I printed out the different counts of all forms versus forms with concepticon glosses during make_clf:
cldfbench lexibank.makecldf lexibank_sabor.py
INFO running _cmd_makecldf on sabor ...
INFO loaded borrowings
INFO:lingpy:loading wold
loading forms for wold: 100%|█████████████████████████████████████████████████████████████████| 64289/64289 [00:04<00:00, 12990.95it/s]
INFO:lingpy:loading ids
loading forms for ids: 100%|████████████████████████████████████████████████████████████████| 454145/454145 [00:08<00:00, 51723.55it/s]
INFO:lingpy:loaded wordlist with 1489 concepts and 370 languages
INFO added ['ids-Spanish']
======
Added: name Yaqui, language wold-Yaqui
INFO Yaqui all forms 1615, forms with concepts 1433, borrowed 311, prop 0.21702721563154223; forms no concepts 7
Added: name Zinacantán Tzotzil, language wold-ZinacantanTzotzil
INFO Zinacantán Tzotzil all forms 1413, forms with concepts 1266, borrowed 165, prop 0.13033175355450238; forms no concepts 1
Added: name Q'eqchi', language wold-Qeqchi
INFO Q'eqchi' all forms 1995, forms with concepts 1773, borrowed 161, prop 0.09080654258319233; forms no concepts 2
Added: name Otomi, language wold-Otomi
INFO Otomi all forms 2558, forms with concepts 2241, borrowed 198, prop 0.08835341365461848; forms no concepts 2
Added: name Imbabura Quechua, language wold-ImbaburaQuechua
INFO Imbabura Quechua all forms 1319, forms with concepts 1156, borrowed 300, prop 0.25951557093425603; forms no concepts 23
Added: name Wichí, language wold-Wichi
INFO Wichí all forms 1361, forms with concepts 1219, borrowed 152, prop 0.12469237079573421; forms no concepts 1
Added: name Mapudungun, language wold-Mapudungun
INFO Mapudungun all forms 1412, forms with concepts 1242, borrowed 190, prop 0.1529790660225443; forms no concepts 48
=====
INFO file written: /Users/johnmiller/ling/sabor-installs/sabor/cldf/.transcription-report.json
INFO Summary for dataset /Users/johnmiller/ling/sabor-installs/sabor/cldf/cldf-metadata.json
- **Varieties:** 8
- **Concepts:** 1,308
- **Lexemes:** 12,100
- **Sources:** 0
- **Synonymy:** 1.30
- **Invalid lexemes:** 0
- **Tokens:** 72,550
- **Segments:** 112 (0 BIPA errors, 0 CTLS sound class errors, 112 CLTS modified)

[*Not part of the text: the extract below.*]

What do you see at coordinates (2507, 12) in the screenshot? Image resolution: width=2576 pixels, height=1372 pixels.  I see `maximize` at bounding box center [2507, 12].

- **Inventory size (avg):** 39.38
Here is the snippet of code from lexibank_sabor.py that counts the number of forms:
borrowed = sum(
[1 for form in language.forms_with_sounds
if borrowings.get(form.id[5:], [""])[0] == "Spanish" and
float(form.data["Borrowed_score"]) > BOR_CRITICAL_VALUE and
form.concept and form.concept.concepticon_gloss in concepts])
Based on the original code creating forms.
Nice. I can redo the map in HTML and we can use that in some form in the paper, adding larger labels manually, maybe.
In order to do that, we need to do the following:
etc/languages.tsv
or on the fly tocldf/languages.csv
The only question is what to make with Spanish in our sample. We want a map that showing only a specific region. If one does a HTML map, one can make a screenshot, which may be good enough. If not, one needs to define the borders.